In the early days of network computing, bandwidth was low, latency was high, and it was vitally important to make your messages as concise as possible. A wide variety of message formats and protocols evolved to respect the limits of early computers and networking technologies, all designed to get as much useful data packed into as little space as possible. It’s exactly like the chess notation Rajeev and I used. We could have sent snapshots of the chess board after each turn, but it would have taken hours to transmit a single move that way. All we really needed to know was which piece needed to move where. Using the shorthand, a single move — one procedure — could be described in just a few letters.

Though network computing technology has come a long way since then, the most common way for computers to talk with each other is still via Remote Procedure Calls, or RPC. Rather than describe the entire gameboard, computers just tell each other how to move the pieces.

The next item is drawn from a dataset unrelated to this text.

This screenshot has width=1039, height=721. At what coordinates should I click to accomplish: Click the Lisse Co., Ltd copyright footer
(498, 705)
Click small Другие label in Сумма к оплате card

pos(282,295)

If you’re wondering how computers handle mistakes or lost transmissions, well, a staggering amount of effort in computer science has focused on error detection and correction algorithms and secure transaction processing. Believe me, the last thing your credit card company and your bank want to do is pick up the phone to work out whose set of accounts is more accurate.

This is why data replication is such a huge problem. If you only transmit the moves to each other, you have to start from a known initial state. The chessboard at Rajeev’s house and my house had to match at the start of the game. It’s also why synchronization is a big deal. If the moves are sent out of order, all sorts of problems occur.

If, on the other hand, you could send pictures of the game board back and forth, a seasoned player could probably reassemble the images in something close to the right order. Better yet, if both players could look at the same board at the same time, then you’d never get out of synch.

This is the essence of the REST architectural pattern. It’s a little less respectful of network resources, but by transmitting the current state of the game at any point in time, you can simplify the amount of work you need to do to get two players to agree. Most of the transaction issues and handshaking protocols become unnecessary. The World Wide Web — hypertext over HTTP — works in a RESTful way, and it’s the most successful computer application ever built.

Enterprise 2.0 is about applying the lessons from the Web to the enterprise, so it makes sense that we should start with the core design principles.